W bazylice Mariackiej abp Sławoj Leszek Głódź przewodniczył uroczystej Mszy św. w intencji zamordowanego prezydenta Gdańska.

- Modlitwą Kościoła żegnamy dziś prezydenta Pawła Adamowicza. Zwracamy się do jego najbliższych: małżonki, córek, rodziców, brata i przyjaciół. Niech Bóg otrze z waszych oczu każdą łzę. Wierzymy w wieczną szczęśliwość i nagrodę - rozpoczął abp Sławoj Leszek Głódź.

Na wspólnej modlitwie spotkała się rodzina zmarłego prezydenta, przewodniczący Rady Europejskiej Donald Tusk, lider PO Grzegorz Schetyna i Aleksandra Dulkiewicz, p.o. prezydent Gdańska, senatorowie, posłowie, samorządowcy, harcerze, organizacje pozarządowe, delegacje ze szkół, urzędnicy, a także tłumy mieszkańców Gdańska.

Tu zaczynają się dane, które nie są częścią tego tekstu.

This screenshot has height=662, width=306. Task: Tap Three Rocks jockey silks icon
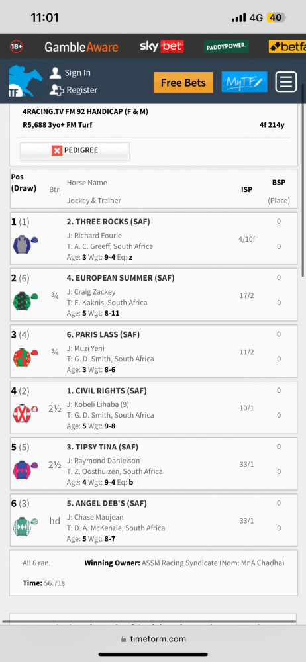25,245
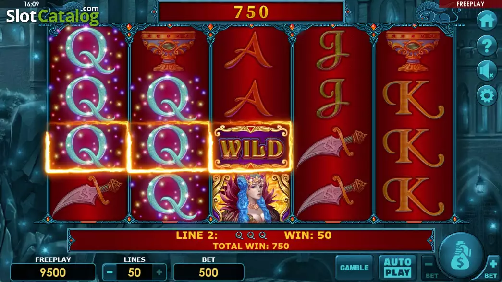Click the dagger symbol on reel one
502x282 pixels.
87,196
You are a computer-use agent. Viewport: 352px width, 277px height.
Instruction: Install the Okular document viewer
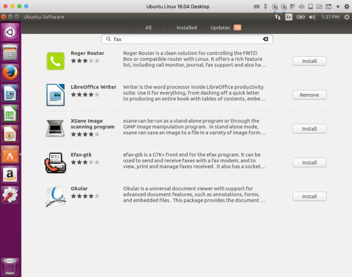(x=309, y=197)
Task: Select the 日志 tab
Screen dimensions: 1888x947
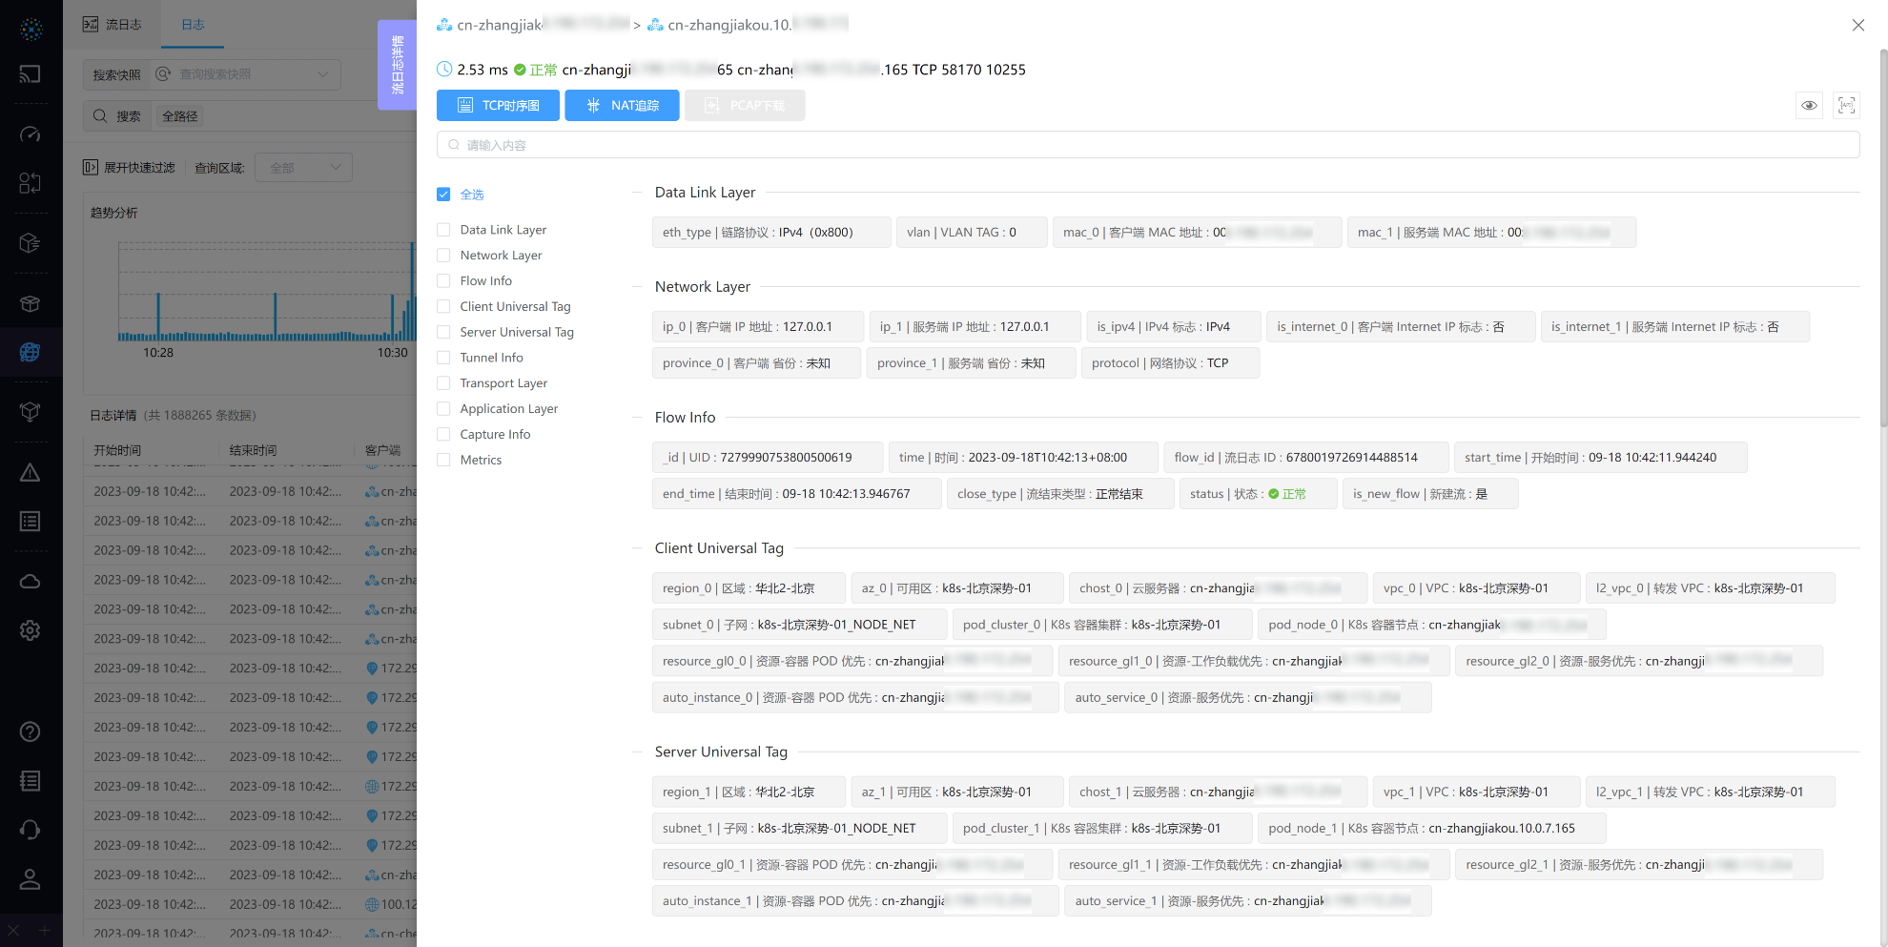Action: (193, 25)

- Wiele w te dni powiedziano o nim, o tym, co wypełniło jego życie. Wszystko to splatamy serdeczną modlitwą. Zmarły prezydent wypełnił intensywnie przestrzeń naszego miasta swoją nieprzeciętną aktywnością, zwłaszcza jako jego włodarz. Angażował się w różne obszary życia. Jak wielu gdańszczan, kochał bazylikę Mariacką, w której spocznie - powiedział bp Zieliński.

- Kwintesencją jego życia stały się ostatnie słowa, które wypowiedział: "Gdańsk jest szczodry, Gdańsk dzieli się dobrem, Gdańsk chce być miastem solidarności. To jest cudowny czas dzielenia się dobrem", a także tłumnie żegnający go gdańszczanie - dodał biskup.

- Wiara skłania nas do dziękczynienia za dobro, bo jak pokazuje logika chrześcijańskiej miłości, zło należy dobrem zwyciężać. A historia pokazuje, że nawet z największych dramatów człowiek potrafi wyprowadzić dobro - mówił bp Zieliński.

Biskup Zbigniew wskazał, że przez okoliczności śmierci prezydenta Adamowicza "jeszcze bardziej odkrywamy inny wymiar Bożego Miłosierdzia, gdy dała o sobie znać wpisana w ludzką historię tajemnica zła - mysterium iniquitatis - tajemnica ludzkiej nieprawości".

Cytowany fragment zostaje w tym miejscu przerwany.